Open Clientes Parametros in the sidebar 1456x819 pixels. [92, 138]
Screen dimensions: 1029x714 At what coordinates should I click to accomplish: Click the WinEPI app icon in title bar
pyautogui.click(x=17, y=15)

* * *

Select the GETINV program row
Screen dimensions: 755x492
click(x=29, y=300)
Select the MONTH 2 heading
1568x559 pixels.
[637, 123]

---

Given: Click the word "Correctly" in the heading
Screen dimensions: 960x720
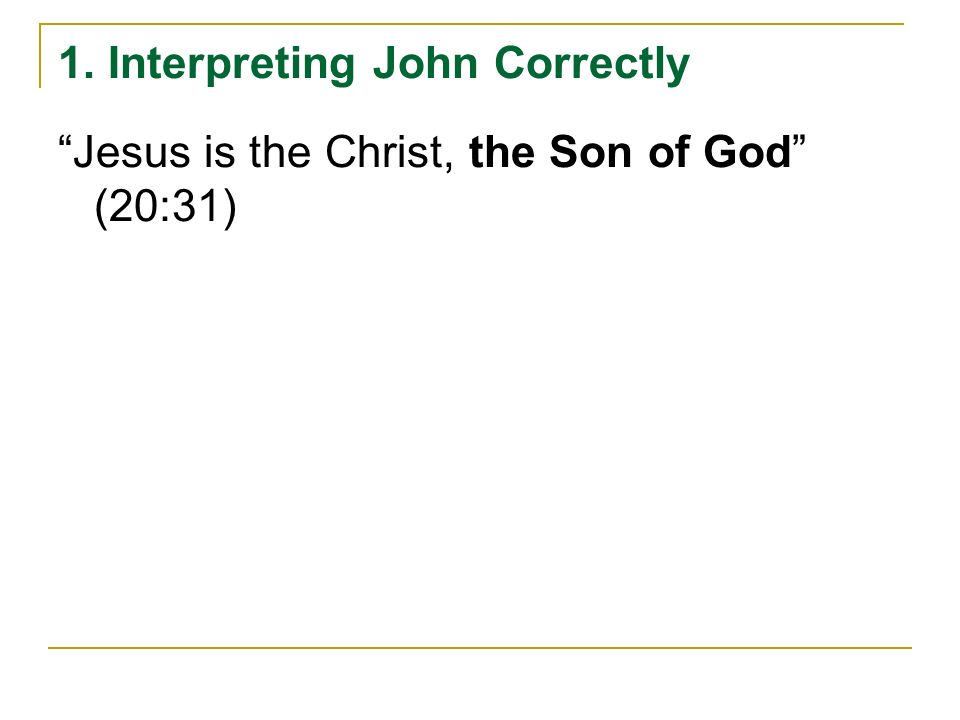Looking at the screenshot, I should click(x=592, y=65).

• **Task directions**
Edit the lines from the one with "Given: Click the" up to and including the one with "Looking at the": replace "heading" with "title" and keep everything else the same. Give only those lines, without the pictures.

• **Answer for this exercise**
Given: Click the word "Correctly" in the title
Screen dimensions: 960x720
Looking at the screenshot, I should click(x=592, y=65).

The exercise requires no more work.